June 06, 2001
IN THE HEADLINES
Leigh Robartes reports from Idaho on reaction to a federal appeals court ruling allowing the
state of Idaho to sue an FBI sharp-shooter in connection with the Ruby Ridge case. Vivian Schweitzer reports from London on race riots in Leeds. And Renny McKay reports on the case of Timothy McVeigh from Terre Haute, Indiana, where McVeigh will be executed on Monday if his request for a stay is rejected.
20 YEARS OF AIDS
Host Verna Avery-Brown speaks with Ronald Lewis, Senior Director of Health in the District of Columbia at the astounding rates of HIV infection among black gay men twenty years after the first cases of AIDS were reported. Correspondent Rupert Cook reports from Africa on the heavy toll the disease has taken on the continent.
HAHN DEFEATS VILLARAIGOSA IN L.A. MAYOR’S RACE
Fernando Velasquez reports from Los Angeles, where City Attorney James Hahn has won one of the fiercest and most expensive mayoral campaigns in L.A. history. The candidacy of former State Assembly Speaker Antonio Villaraigosa was seen by many as a test of Latino political power, but on Tuesday, L.A. voters chose not to elect a Latino mayor, something the city has not done since 1872.
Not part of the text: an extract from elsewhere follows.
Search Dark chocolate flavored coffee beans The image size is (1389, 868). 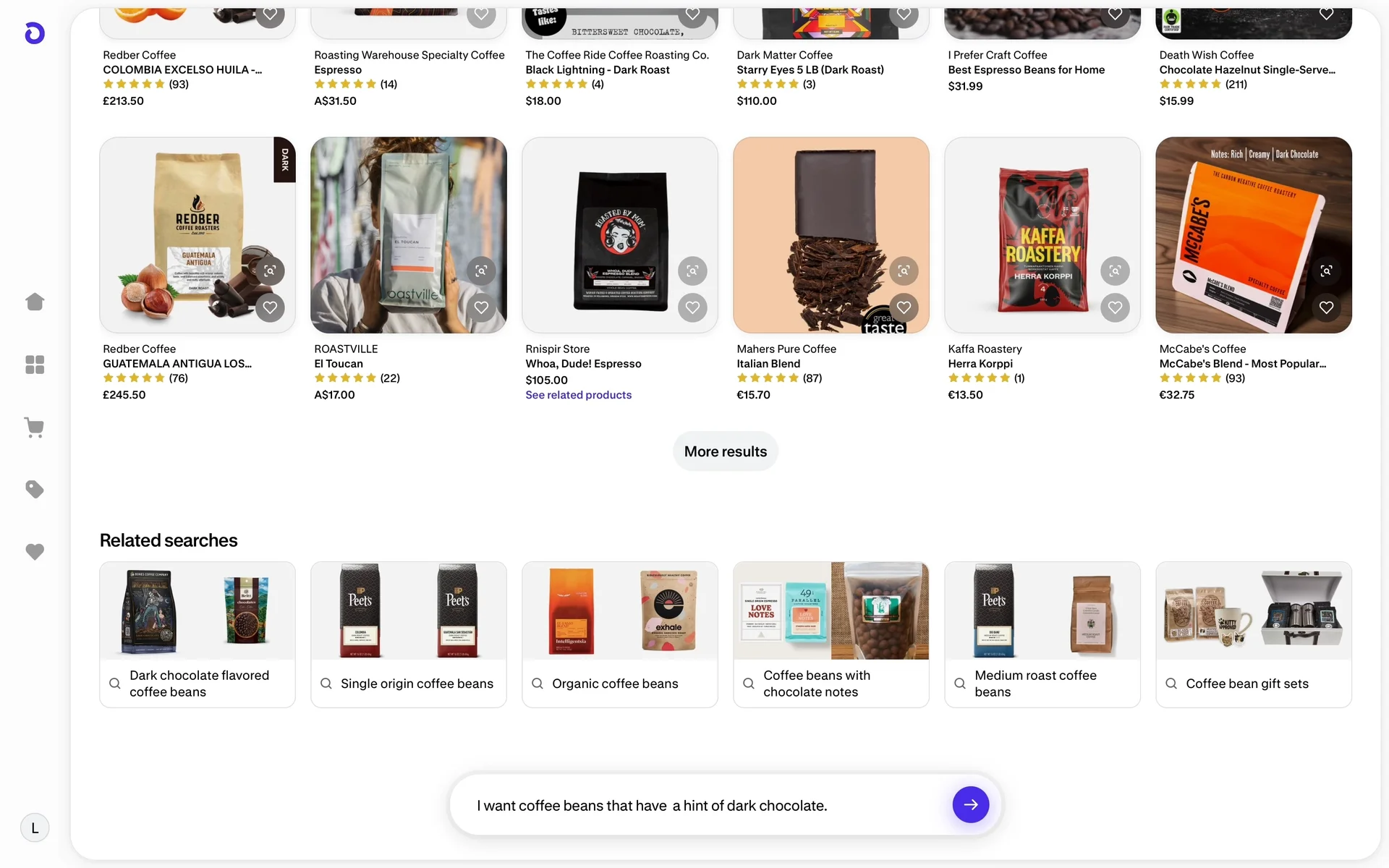(197, 683)
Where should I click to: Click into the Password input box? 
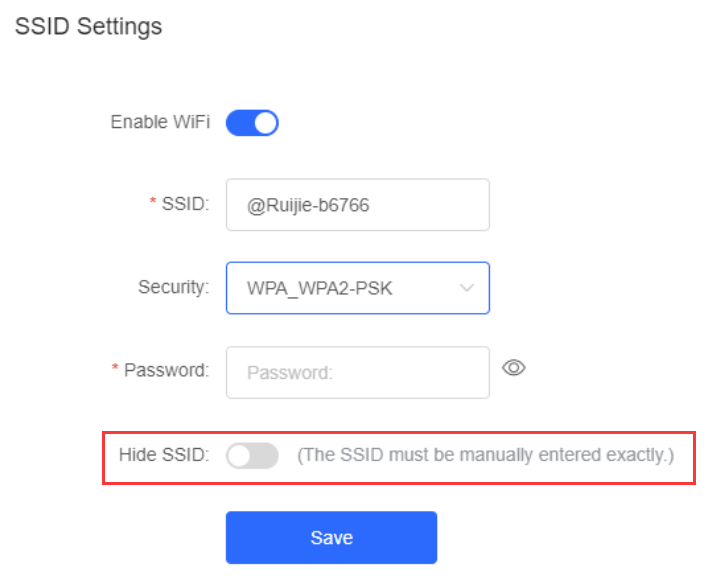[358, 372]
ON THE EVE OF BRITISH ELECTIONS
British voters go to the polls tomorrow. Patrick Beckett reports from London on what Tony Blair’s moderate Labor government has meant for Britain in the areas of health care, the environment, and labor rights and what four more years will mean for residents of the UK
NEPAL IN TURMOIL
James Smoot reports from Nepal, where last Friday’s massacre of much of the royal family is only one example of the turmoil that has rocked the country in five years of civil war. On Saturday, following the massacre, the Nepalese army dispersed tens of thousands of Maoists who had gathered for a mass meeting in rural Nepal near the city of Tulcipur. Maoists guerrillas now control about 50 percent of Nepal’s country-side.